I’m still learning about it - it always keeps me interested. I’m happiest when I’m knitting, and love all forms of it; from hand knitting, knitting on my hand frame knitting machines, or exploring what can be achieved on the digital machines. I still feel really lucky to be able to work in an industry that fascinates me so much.
Did you study? Where?
Yes, I studied Textiles at Heriot-Watt University, specialising in knit. That’s where I learned to use knitting machines, hand frames and Shima. Before that I did a foundation art course at Leith School of Art in Edinburgh, which gave me a great creative base to start from.
What are you most proud of in your career so far?

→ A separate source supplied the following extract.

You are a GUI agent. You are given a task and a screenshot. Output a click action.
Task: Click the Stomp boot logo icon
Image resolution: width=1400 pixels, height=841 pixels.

What I’m doing right now. There are a few things I’m proud of: some crochet pieces that were challenging to make for clients when I was still working freelance, and I’m still proud of my graduate collection, but starting my own label is the most exciting, challenging thing I’ve done, and the most rewarding. Every day I’m working for myself is a massive achievement.
Who are the influential figures you look up to for inspiration?
I’m very inspired by my friend Anna Skodbo, founder and designer of phannatiq, an ethical clothing company based in London. She is passionate about ethical fashion, and has made her business as transparent as possible, showing the journey of her sustainable clothing from fabric manufacture through to the end product. Anna's integrity and passion constantly inspire me.
What exciting projects do you have in the pipeline for the near future?
I’m currently working out how best to take the business forward, and there’s a collaboration on the horizon, so watch this space.
What is your favourite thing about your job?
This is a hard question, because what I think what I love is the full process, from designing and making something through to seeing someone wearing the finished piece.
What is the biggest mistake you have made in your career so far and how could it be avoided?
Hm, probably taking on some bespoke work, which wasn’t right for my business and was time consuming without being very rewarding. I’m now being very firm with myself, and I’m not saying yes to absolutely everything anymore!
What does your workspace look like?
It’s a light room, with two large desks that are normally covered in yarn, knitting in progress, labels and general stuff, and there are boxes of yarn wherever there is space for them! I have two knitting machines set up all the time, and a big comfy chair that Stitch tends to use it as her bed during the day.
Who is your design inspiration?
I’m very inspired by landscapes around me, and colours I see, particularly on the West Coast of Scotland. I have a section of my studio wall that’s covered in things I like and that inspire me - there’s a lot of Islamic / Middle Eastern art and tiling, some old Kenzo by Antonio Marras, some Monet, Van Gogh, Cezanne, Leon Bakst, interesting places from my travels and colourful postcards I’ve collected over time - inspiration comes from a wide range of places and people!
What is the best piece of advice you’ve ever been given?
"Measure twice, cut once."
What are you looking for from the textile industry currently?
More eco-effective designs and materials, more transparency, and skill sharing. There are exciting times ahead if we could lead the way for these.